Each entry must be returned exactly. None may be omitted.

__________________________________________________

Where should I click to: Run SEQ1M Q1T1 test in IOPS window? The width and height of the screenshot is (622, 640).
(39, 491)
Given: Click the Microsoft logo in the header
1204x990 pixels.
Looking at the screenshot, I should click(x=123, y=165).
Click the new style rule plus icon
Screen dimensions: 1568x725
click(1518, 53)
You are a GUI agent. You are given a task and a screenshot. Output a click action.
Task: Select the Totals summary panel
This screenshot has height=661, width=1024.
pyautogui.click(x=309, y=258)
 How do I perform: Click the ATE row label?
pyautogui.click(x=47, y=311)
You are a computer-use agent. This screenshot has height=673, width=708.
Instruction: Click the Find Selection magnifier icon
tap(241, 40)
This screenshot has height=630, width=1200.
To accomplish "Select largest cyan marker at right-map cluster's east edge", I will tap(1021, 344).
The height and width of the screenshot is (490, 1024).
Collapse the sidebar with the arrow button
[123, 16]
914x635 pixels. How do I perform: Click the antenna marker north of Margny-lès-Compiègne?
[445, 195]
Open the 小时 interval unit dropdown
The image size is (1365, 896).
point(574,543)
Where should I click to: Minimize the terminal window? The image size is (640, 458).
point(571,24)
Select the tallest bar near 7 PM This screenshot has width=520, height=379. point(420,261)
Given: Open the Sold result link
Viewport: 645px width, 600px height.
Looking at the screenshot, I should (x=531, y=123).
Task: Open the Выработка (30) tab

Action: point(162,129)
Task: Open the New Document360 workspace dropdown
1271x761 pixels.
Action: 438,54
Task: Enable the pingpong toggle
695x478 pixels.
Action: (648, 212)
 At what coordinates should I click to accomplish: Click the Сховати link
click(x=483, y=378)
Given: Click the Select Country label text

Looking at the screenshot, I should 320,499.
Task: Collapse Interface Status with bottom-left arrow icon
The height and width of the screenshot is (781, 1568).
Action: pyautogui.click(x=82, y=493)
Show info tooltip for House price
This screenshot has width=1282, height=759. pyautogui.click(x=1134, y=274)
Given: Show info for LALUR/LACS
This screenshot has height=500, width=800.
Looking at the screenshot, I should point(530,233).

__________________________________________________

* **The completed task**
Where should I click to: Run SEQ1M Q1T1 test in IOPS window? The width and height of the screenshot is (622, 640).
(39, 491)
Given: Click the Microsoft logo in the header
1204x990 pixels.
Looking at the screenshot, I should click(x=123, y=165).
Click the new style rule plus icon
Screen dimensions: 1568x725
click(1518, 53)
You are a GUI agent. You are given a task and a screenshot. Output a click action.
Task: Select the Totals summary panel
This screenshot has height=661, width=1024.
pyautogui.click(x=309, y=258)
 How do I perform: Click the ATE row label?
pyautogui.click(x=47, y=311)
You are a computer-use agent. This screenshot has height=673, width=708.
Instruction: Click the Find Selection magnifier icon
tap(241, 40)
This screenshot has height=630, width=1200.
To accomplish "Select largest cyan marker at right-map cluster's east edge", I will tap(1021, 344).
The height and width of the screenshot is (490, 1024).
Collapse the sidebar with the arrow button
[123, 16]
914x635 pixels. How do I perform: Click the antenna marker north of Margny-lès-Compiègne?
[445, 195]
Open the 小时 interval unit dropdown
The image size is (1365, 896).
point(574,543)
Where should I click to: Minimize the terminal window? The image size is (640, 458).
point(571,24)
Select the tallest bar near 7 PM This screenshot has width=520, height=379. point(420,261)
Given: Open the Sold result link
Viewport: 645px width, 600px height.
Looking at the screenshot, I should (x=531, y=123).
Task: Open the Выработка (30) tab

Action: point(162,129)
Task: Open the New Document360 workspace dropdown
1271x761 pixels.
Action: 438,54
Task: Enable the pingpong toggle
695x478 pixels.
Action: (648, 212)
 At what coordinates should I click to accomplish: Click the Сховати link
click(x=483, y=378)
Given: Click the Select Country label text

Looking at the screenshot, I should 320,499.
Task: Collapse Interface Status with bottom-left arrow icon
The height and width of the screenshot is (781, 1568).
Action: pyautogui.click(x=82, y=493)
Show info tooltip for House price
This screenshot has width=1282, height=759. pyautogui.click(x=1134, y=274)
Given: Show info for LALUR/LACS
This screenshot has height=500, width=800.
Looking at the screenshot, I should point(530,233).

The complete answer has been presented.